### Dati forniti
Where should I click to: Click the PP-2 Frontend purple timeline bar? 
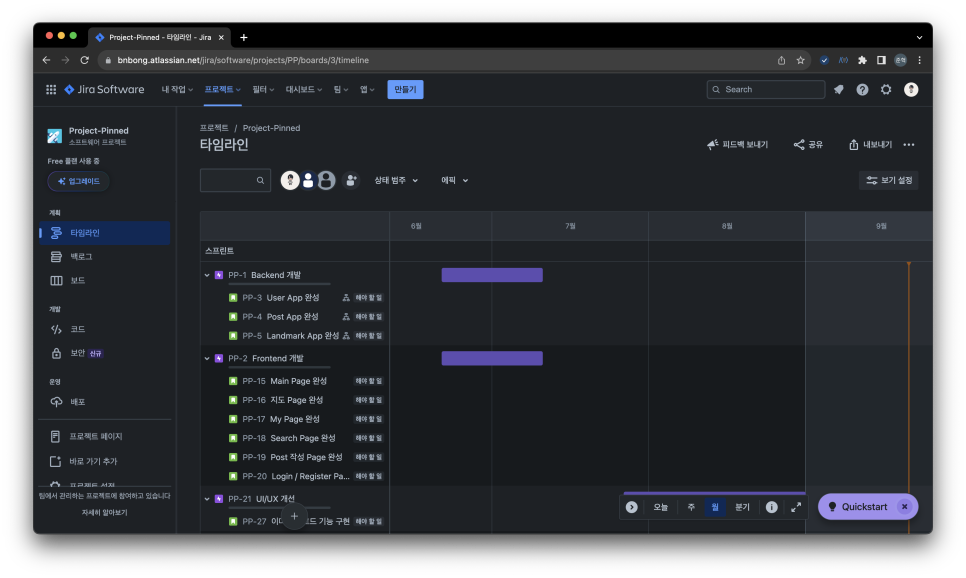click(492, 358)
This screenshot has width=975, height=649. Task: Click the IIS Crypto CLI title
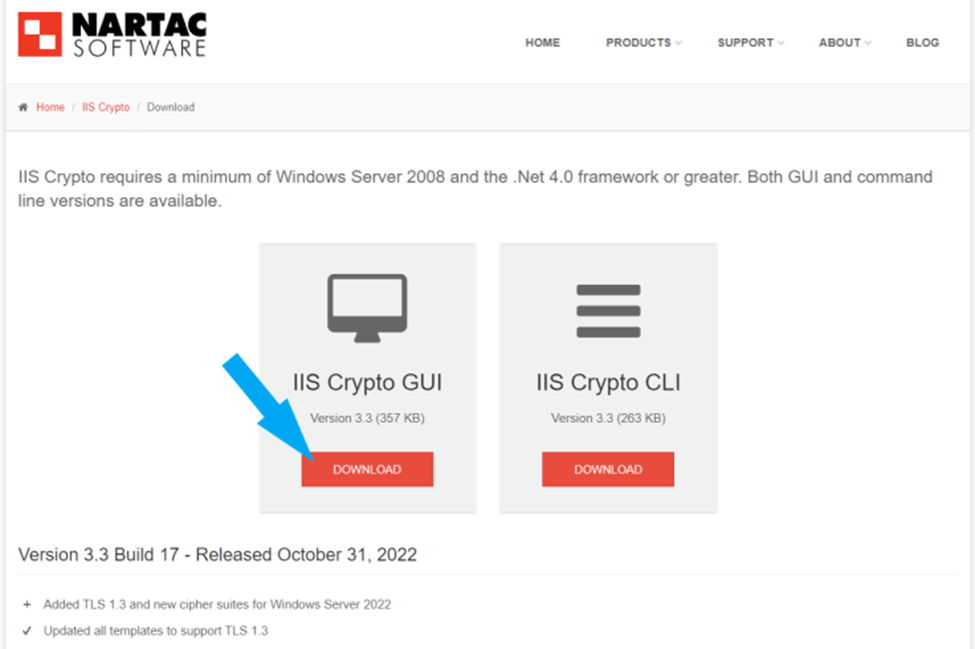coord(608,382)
######
### Dati forniti
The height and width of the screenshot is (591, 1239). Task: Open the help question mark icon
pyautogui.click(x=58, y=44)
######
### Dati forniti
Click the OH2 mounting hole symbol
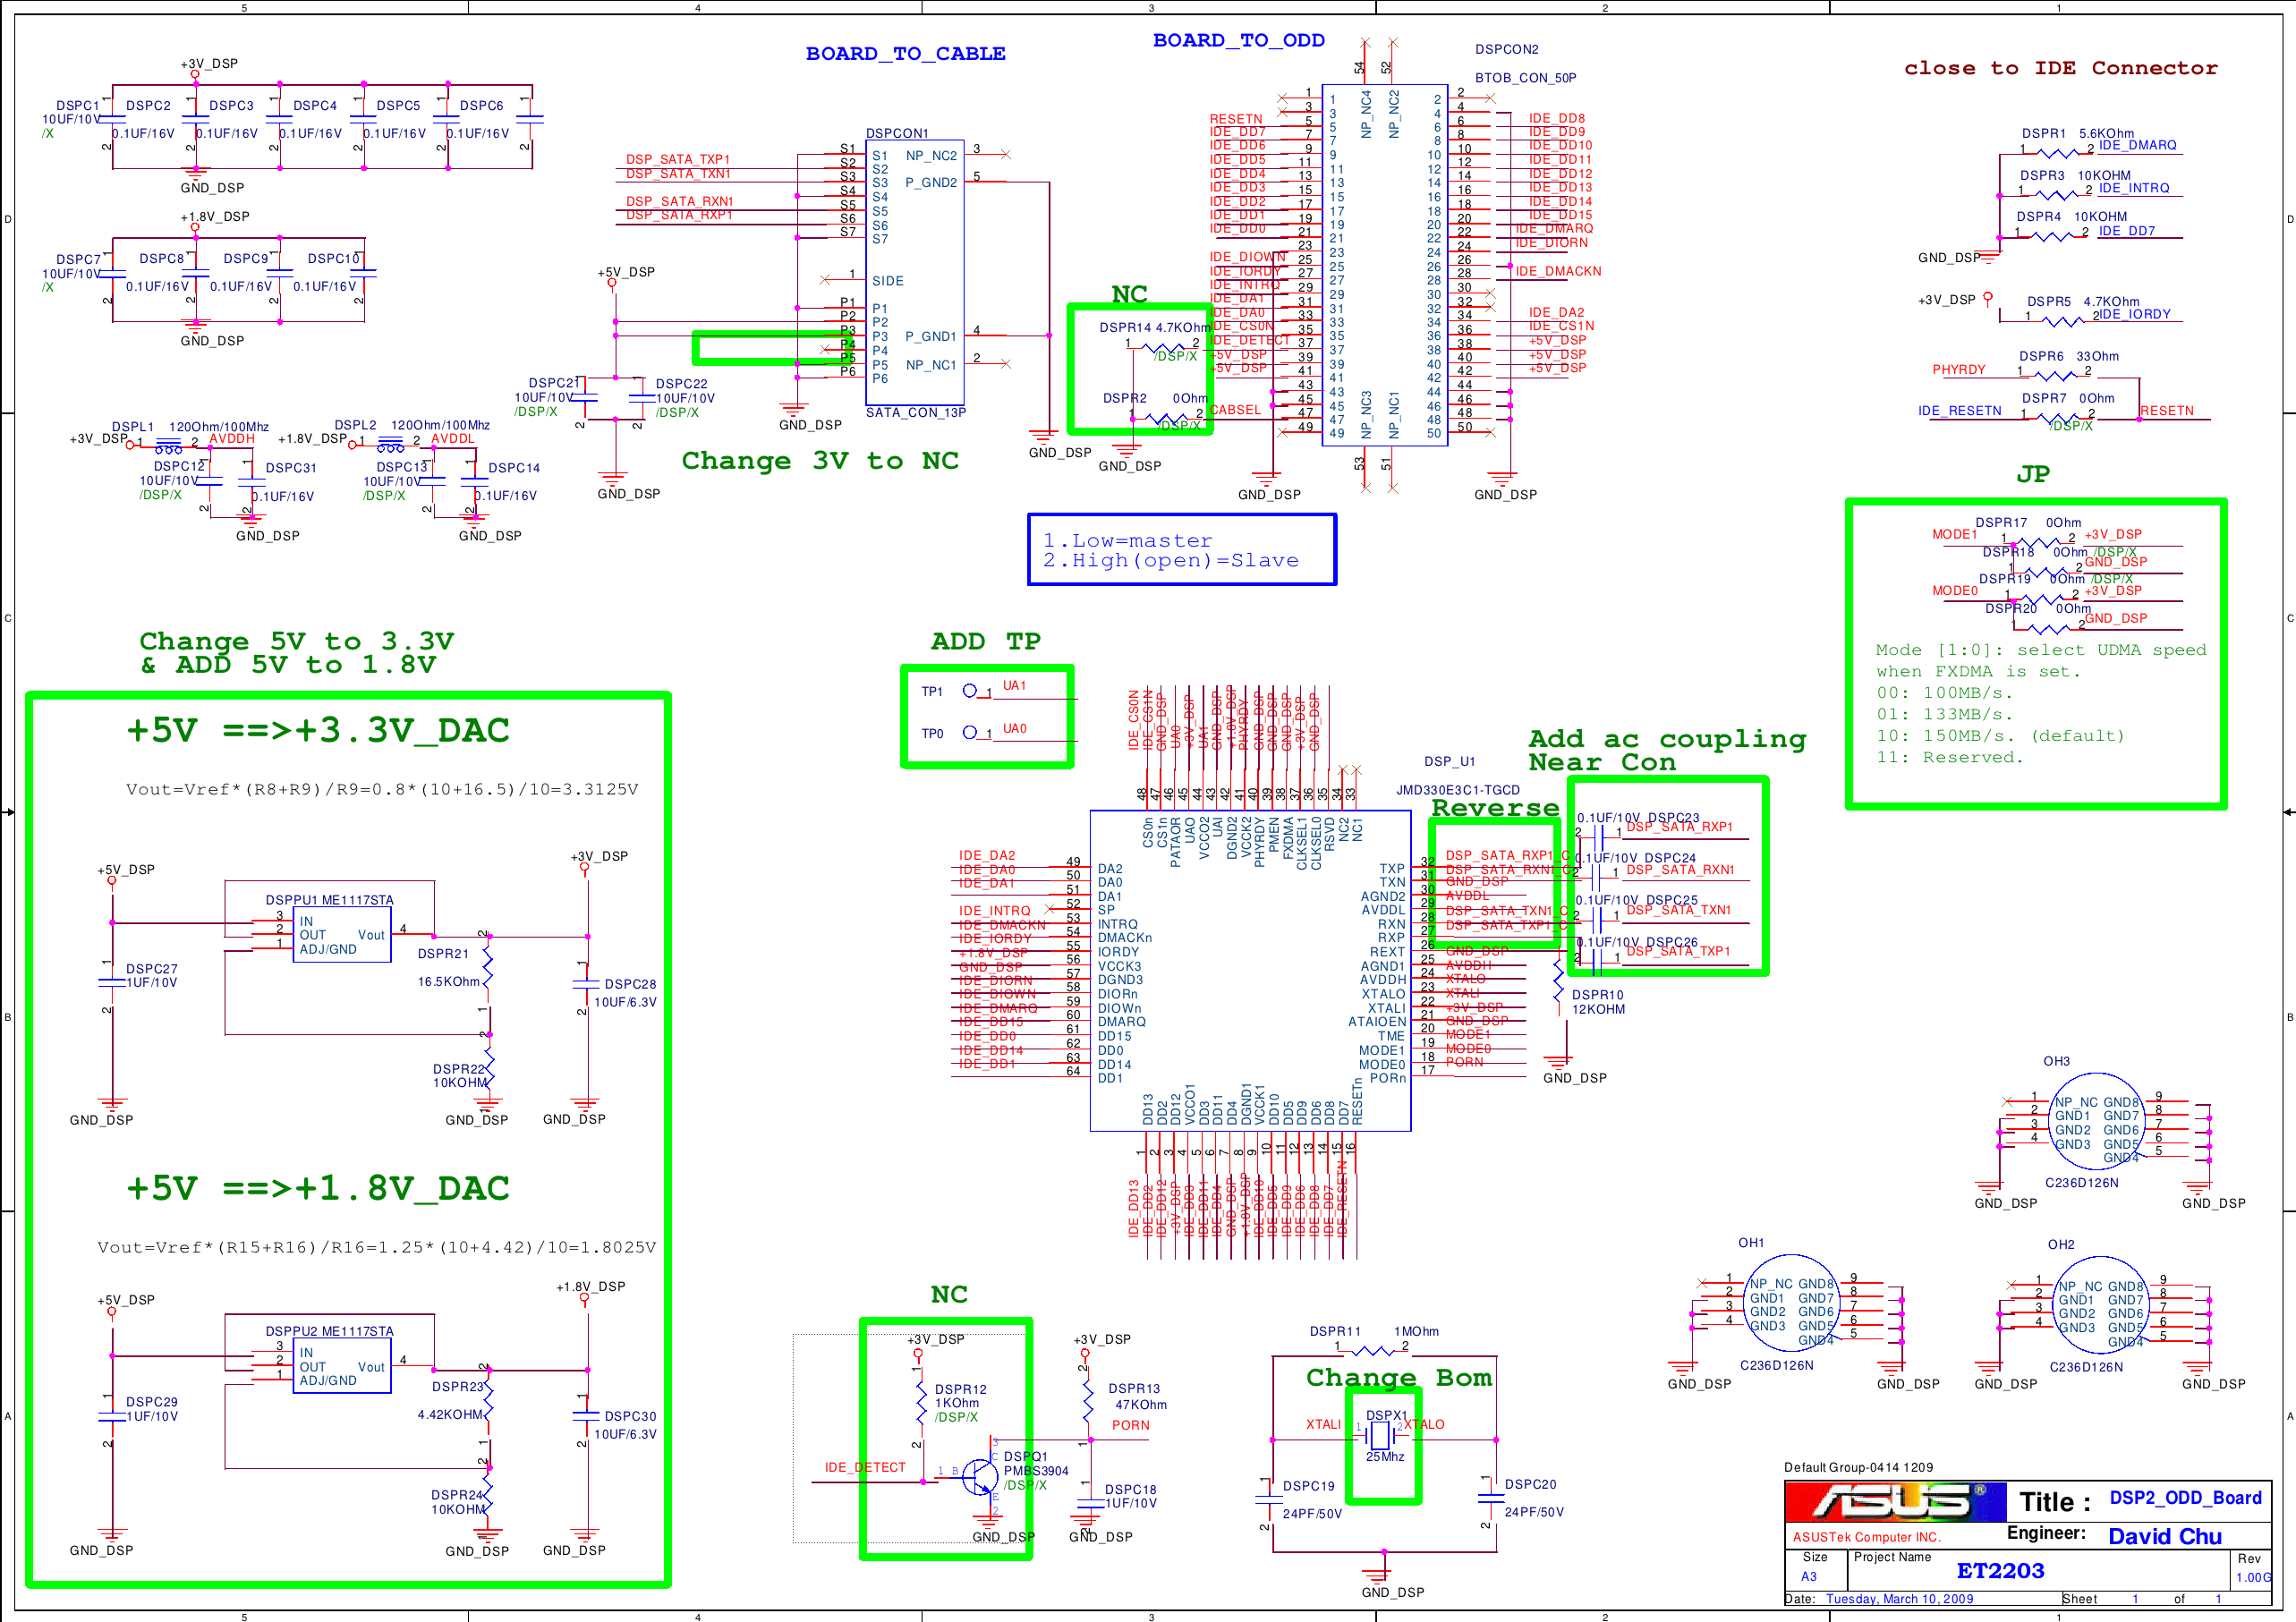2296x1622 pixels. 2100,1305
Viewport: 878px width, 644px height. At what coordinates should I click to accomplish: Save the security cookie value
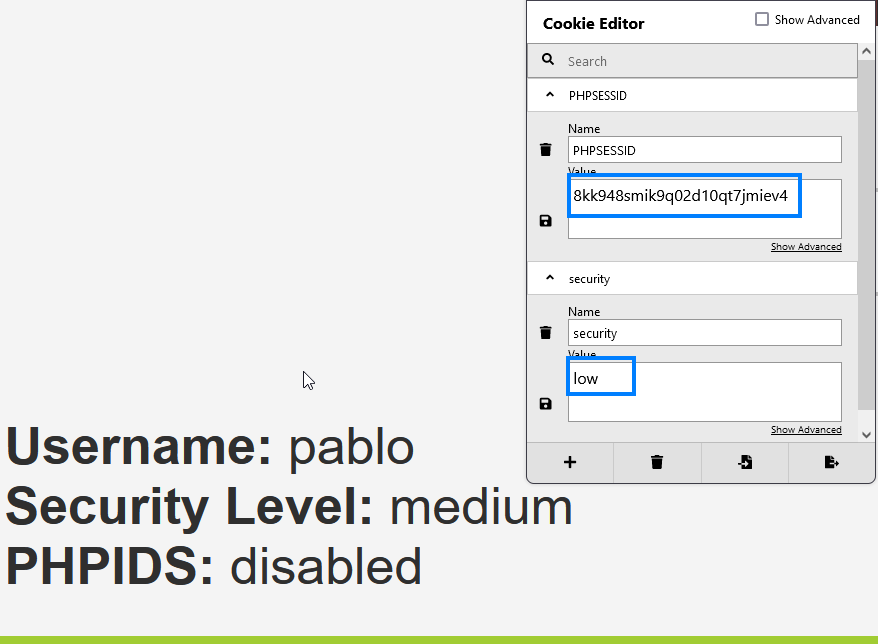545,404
######
▶ Consegna
Elenca ogni riga dei dati in cui compare la parola "should".

▶ Svolgimento
Where should I click to: Click the PP-2 Frontend purple timeline bar? 
Viewport: 878px width, 644px height. At what coordinates should I click to accomplish: Save the security cookie value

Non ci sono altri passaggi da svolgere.